Requirement —
Which lines of the data contain the string "agent"? Show each of them.

Records excerpted from a collection:
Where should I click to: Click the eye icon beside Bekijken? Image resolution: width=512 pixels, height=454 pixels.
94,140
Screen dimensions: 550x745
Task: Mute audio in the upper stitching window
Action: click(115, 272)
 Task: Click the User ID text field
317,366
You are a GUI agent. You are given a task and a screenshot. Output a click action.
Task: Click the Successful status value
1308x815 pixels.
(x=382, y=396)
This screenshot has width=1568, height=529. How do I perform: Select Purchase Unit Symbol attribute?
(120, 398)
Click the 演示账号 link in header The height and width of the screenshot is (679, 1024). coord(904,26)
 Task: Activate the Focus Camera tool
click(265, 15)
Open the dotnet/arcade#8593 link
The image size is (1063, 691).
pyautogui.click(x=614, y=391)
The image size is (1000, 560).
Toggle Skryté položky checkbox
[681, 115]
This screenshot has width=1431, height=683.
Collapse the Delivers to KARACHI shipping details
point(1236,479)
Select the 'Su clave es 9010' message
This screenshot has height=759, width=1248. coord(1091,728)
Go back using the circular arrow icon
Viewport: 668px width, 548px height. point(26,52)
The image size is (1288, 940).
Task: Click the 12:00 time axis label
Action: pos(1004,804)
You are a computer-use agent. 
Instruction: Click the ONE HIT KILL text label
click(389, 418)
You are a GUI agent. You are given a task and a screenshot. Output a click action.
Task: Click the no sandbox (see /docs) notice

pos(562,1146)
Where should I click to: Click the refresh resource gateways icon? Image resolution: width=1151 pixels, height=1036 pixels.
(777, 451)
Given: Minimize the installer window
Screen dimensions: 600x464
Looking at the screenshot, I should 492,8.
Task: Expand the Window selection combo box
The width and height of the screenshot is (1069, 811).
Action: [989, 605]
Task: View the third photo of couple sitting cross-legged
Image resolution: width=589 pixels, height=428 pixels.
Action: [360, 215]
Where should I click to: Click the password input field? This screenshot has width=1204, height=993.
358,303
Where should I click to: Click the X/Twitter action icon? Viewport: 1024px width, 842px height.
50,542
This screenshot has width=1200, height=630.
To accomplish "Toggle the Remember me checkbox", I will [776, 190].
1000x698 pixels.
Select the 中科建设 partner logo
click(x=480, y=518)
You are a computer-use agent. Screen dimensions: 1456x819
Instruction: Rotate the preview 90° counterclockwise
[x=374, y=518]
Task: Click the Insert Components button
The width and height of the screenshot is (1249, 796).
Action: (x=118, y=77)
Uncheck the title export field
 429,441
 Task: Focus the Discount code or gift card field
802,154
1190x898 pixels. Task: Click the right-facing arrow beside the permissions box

Response to this task —
You are a GUI agent. You are given a task and a screenshot. Output a click action.
You are a computer-use agent. 
You are a GUI agent. You are given a task and a screenshot. Output a click action.
You are a computer-use agent. Screen dimensions: 1456x819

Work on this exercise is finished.